The study found that about 20 percent of the people believed in their ability to find the means to attain their goals, but said they had little will to do so. Another 20 percent have the opposite pattern, saying they had the energy to motivate themselves but little confidence that they would find the means.

The rest had little hope at all, reporting that they typically had neither the will nor the way.

"It's not enough just to have the wish for something," said Dr. Snyder. "You need the means, too. On the other hand, all the skills to solve a problem won't help if you don't have the willpower to do it." Traits Among the Hopeful

Dr. Snyder found that people with high levels of hope share several attributes:

*Unlike people who are low in hope, they turn to friends for advice on how to achieve their goals.
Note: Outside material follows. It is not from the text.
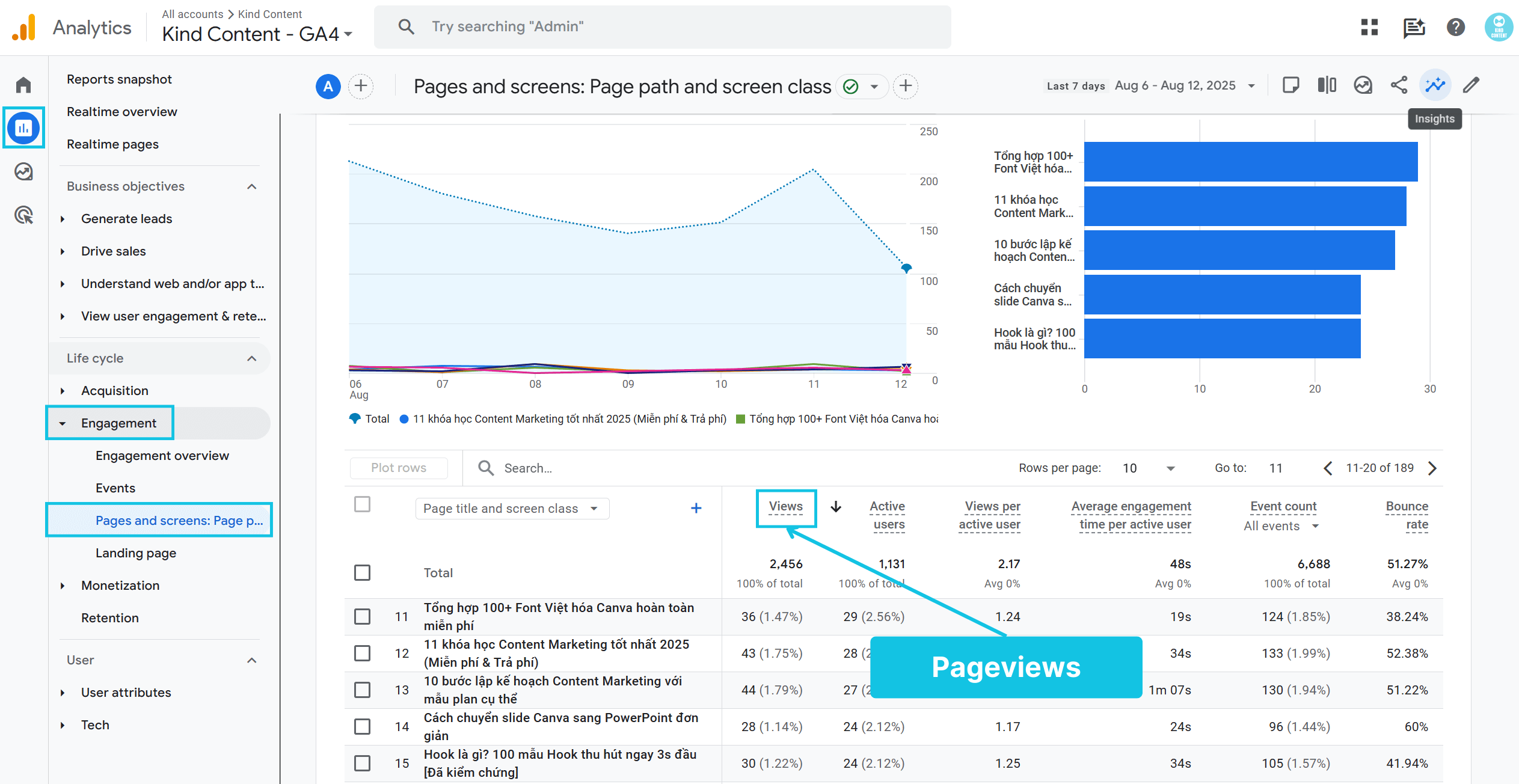This screenshot has height=784, width=1519.
Task: Click the Plot rows button
Action: point(398,468)
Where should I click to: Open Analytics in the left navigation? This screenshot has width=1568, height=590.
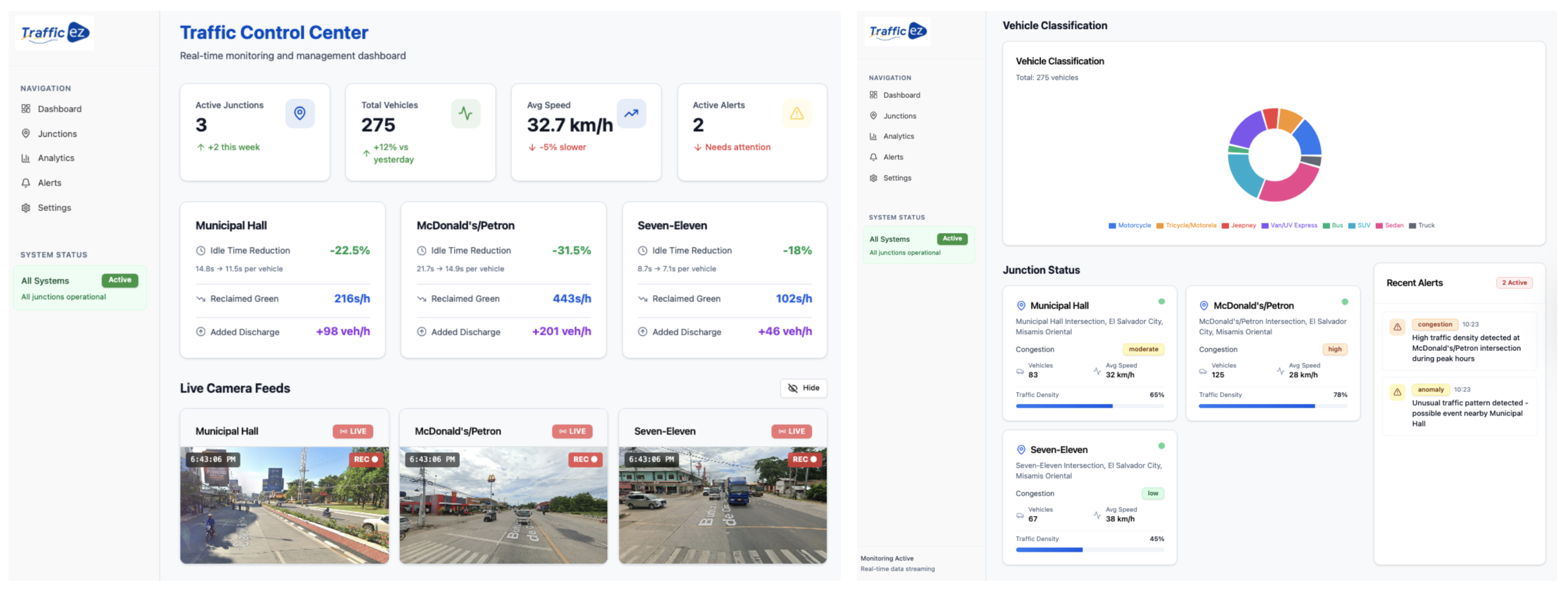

*They tell themselves they can succeed at what they need to do.

*Even in a tight spot, they tell themselves things will get better as time goes on.

*They are flexible enough to find different ways to get to their goals.

*If hope for one goal fades, they aim for another. "Those low in hope tend to become fixated on one goal, and persist even when they find themselves blocked," Dr. Snyder said. "They just stay at it and get frustrated."

*They show an ability to break a formidable task into specific, achievable chunks. "People low in hope see only the large goal, and not the small steps to it along the way," Dr. Snyder said. Scales Measuring Lack of Hope

Many researchers use a scale that measures not hope but the lack of it. The scale, developed by Dr. Aaron Beck and colleagues at the University of Pennsylvania, asks people how much they agree, for example, that there is no use trying to do anything in the future, or, that everything they try ends in failure.

Researchers who use the scale to study depression have found that hopelessness plays an especially important mental role, unlike other, more prominent symptoms like listlessness or sadness.

Research has even found that feelings of hopelessness are good predictors of how well people will fare in psychotherapy. Perhaps it is no surprise that researchers have also found that hopelessness is the best predictor of who will commit suicide.

In a 10-year study of 206 patients who reported thoughts of suicide but had not yet made an attempt, the patients' scores on the hopelessness scale was the single best predictor of whether they would go on to attempt suicide, Dr. Beck reported in a 1987 article in The American Journal of Psychiatry.

People who get a high score on the hope scale "have had as many hard times as those with low scores, but have learned to think about it in a hopeful way, seeing a setback as a challenge, not a failure," Dr. Snyder said. Nurturing a Brighter Outlook

He and his colleagues are trying to design programs to help children develop the ways of thinking found in hopeful people. "They've often learned their mental habit of hopefulness from a specific person, like a friend or teacher," Dr. Snyder said.

"Hope can be nurtured," he said. Dr. Snyder has made a videotape for that purpose, showing interviews with students who are high on hope, to help freshmen better handle the stress of their first year.

In a study by Dr. Lori Irving, a psychologist at the Palo Alto Veterans Affairs Hospital in California, women who viewed a videotape about cancer that had a hopeful script did more to change their health habits in a positive way, like getting Pap smears and quitting smoking, than did women who saw another one with the same information but without the positive wording.

The effect of the hopeful videotape was strongest on the women who had gotten a low score on the hopefulness scale. Dr. Snyder said similar approaches might work to raise hopefulness among children in impoverished neighborhoods.